We hypothesized that administration of P188 would seal membrane defects created by the membrane-attack complexes formed during IR injury and would prevent myocyte necrosis.
Methods:
Male C57/BL6 mice were used for this study. Three experimental groups were used; animals received an intra-venous injection of 150 μL P188 (n=20), Dextran (n=10) or Saline (n=14) ten minutes prior to bilateral hind-limb ischemia. Hind-limb ischemia was achieved with orthodontic rubber bands applied above the greater trochanter using a McGivney Hemorrhoidal Ligator. Limbs were rendered ischemic for two hours and then reperfused for 24 hours before the animals were euthanized and their hind limbs harvested for histological analysis.
The gastrocnemius muscle was embedded cut in cross-section and stained with Masson Trichrome. The stained slides were examined under microscopy.
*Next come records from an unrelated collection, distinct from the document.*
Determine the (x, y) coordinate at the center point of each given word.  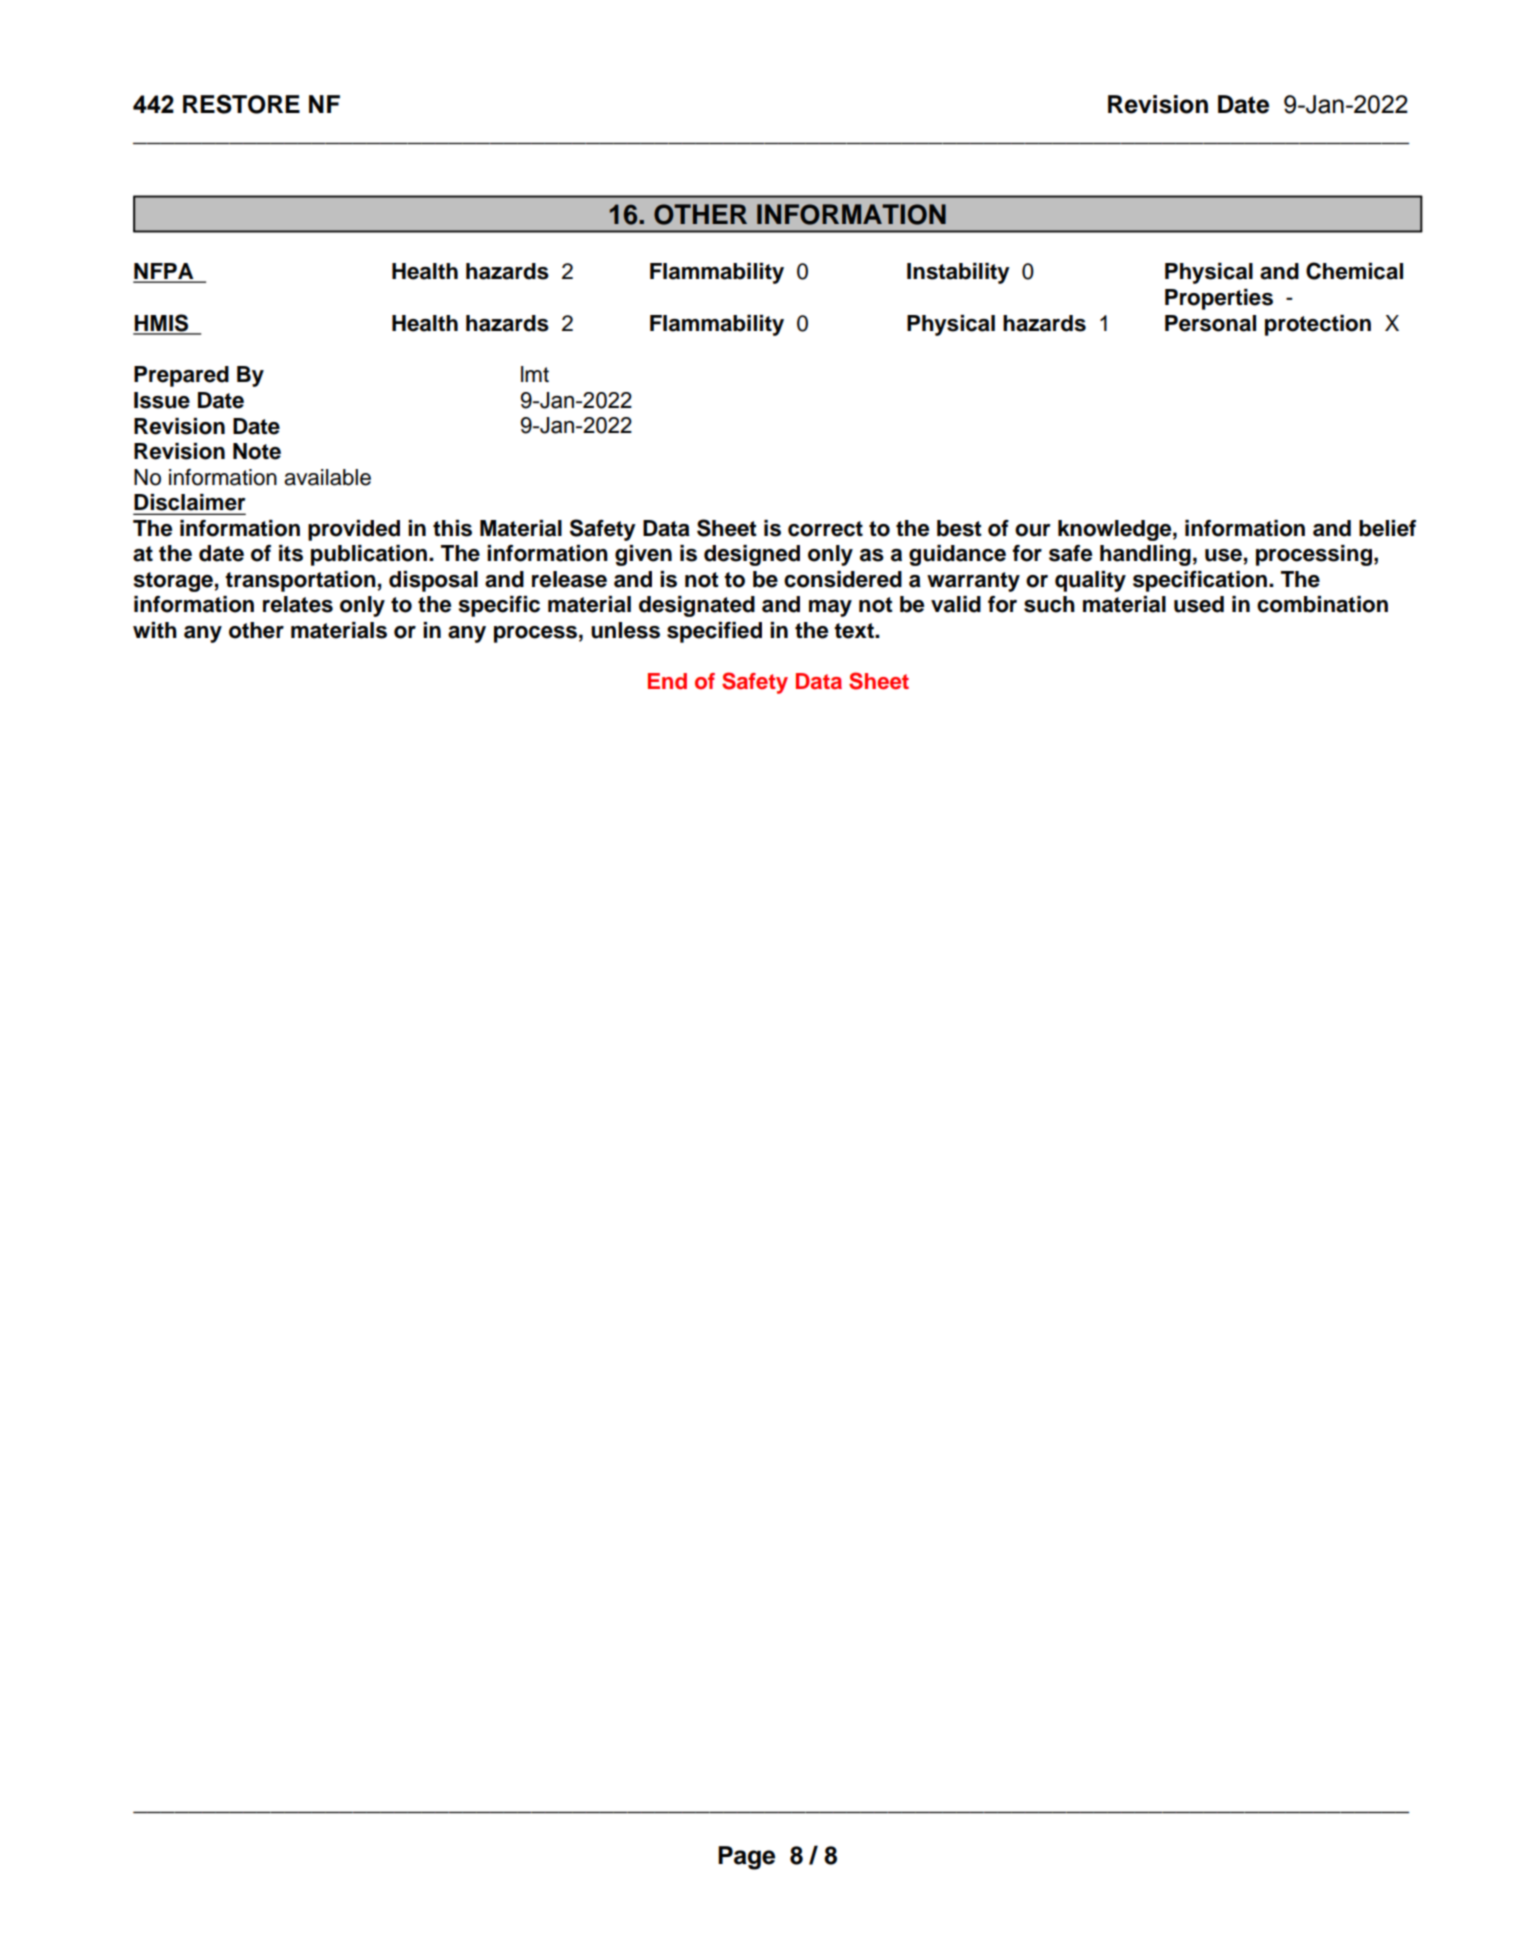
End (667, 681)
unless (625, 630)
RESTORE (241, 104)
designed (752, 555)
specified (714, 632)
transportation (300, 581)
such (1049, 604)
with (155, 630)
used (1199, 604)
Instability (958, 273)
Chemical (1354, 271)
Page (746, 1858)
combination (1322, 604)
Using a validated scoring system, the photographed slides were analyzed to produce a percentage injury score for each limb.
Results:
There was no difference between the groups that received Dextran and Saline; average injury scores of 51% and 55% respectively. The group that received P188 prior to ischemia had an average injury score of 8%. This was a highly significant difference compared to the other two groups (p<0.001).
Conclusion:
Single dose P188 administered prior to the onset of hind-limb ischemia causes a dramatically increased myocyte survival rate following ischemia reperfusion injury. We hypothesize that this effect is most likely due to P188 inserting into membrane defects and allowing membrane repair. This degree of protection from IR injury is vastly superior to that seen in most other studies. P188 is FDA approved and may provide a useful clinical adjunct in preventing and treating ischemia reperfusion injury.